Wintek
- Native name: 勝華科技股份有限公司
- Company type: Public
- Traded as: TWSE: 2384
- Founded: 1990; 36 years ago
- Defunct: October 2014
- Fate: Bankrupted
- Headquarters: Taichung, Taiwan
- Website: www.wintek.com.tw

= Wintek =

Electronic manufacturing company of Taiwan

Wintek was a Taiwanese maker of electronic components, mainly touch screens for devices such as Apple's iPhone. Its headquarters was in Taichung, Taiwan.

==History==
Wintek was established in 1990 and produces components in Taiwan, India, China and Vietnam.

==Worker illness controversy==
In May 2010 it emerged that employees in China producing touchscreens for the iPhone had been poisoned by a cleaning chemical called n-hexane, leading to nerve damage and in some cases paralysis. n-Hexane was introduced into the production process because it evaporates very quickly, thus speeding the manufacturing. A hospital in Suzhou has treated more than 100 workers who breathed in the hexane vapours. Some workers have been hospitalized for more than six months.
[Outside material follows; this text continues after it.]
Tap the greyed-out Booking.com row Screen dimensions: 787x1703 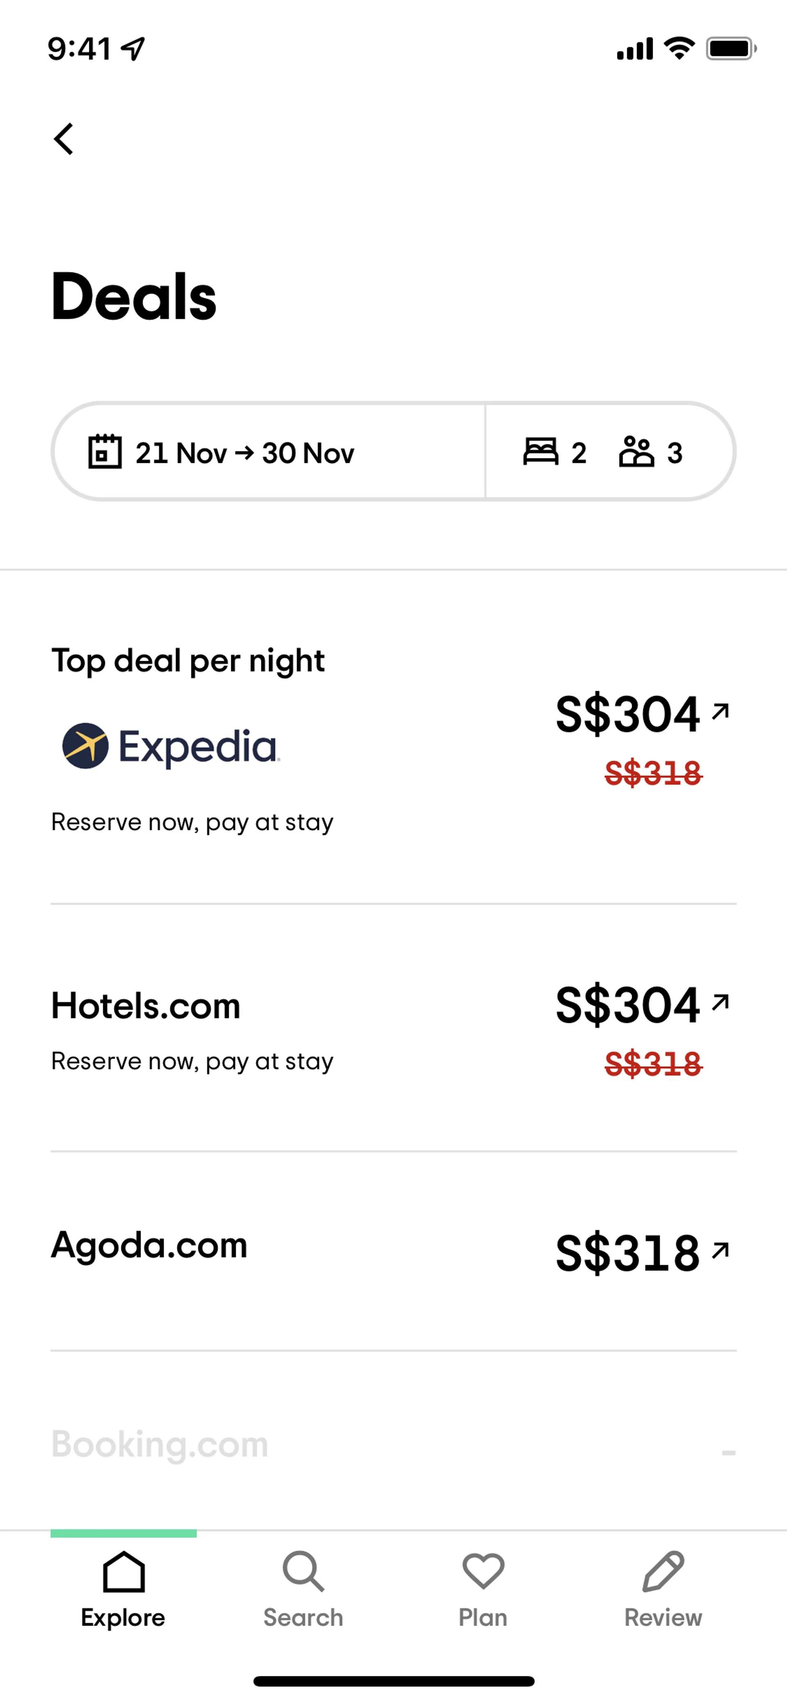click(x=160, y=1444)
While some workers have said that Wintek paid their medical bills and promises to keep their jobs for them while on medical leave, under Chinese law these workers will only get compensation if they leave these jobs.

==Bankruptcy==
In October 2014, Wintek filed for bankruptcy protection as it was hit hard by poor sales of panels for personal computers and a marketing offensive by Chinese competitors in the smartphone panel sector.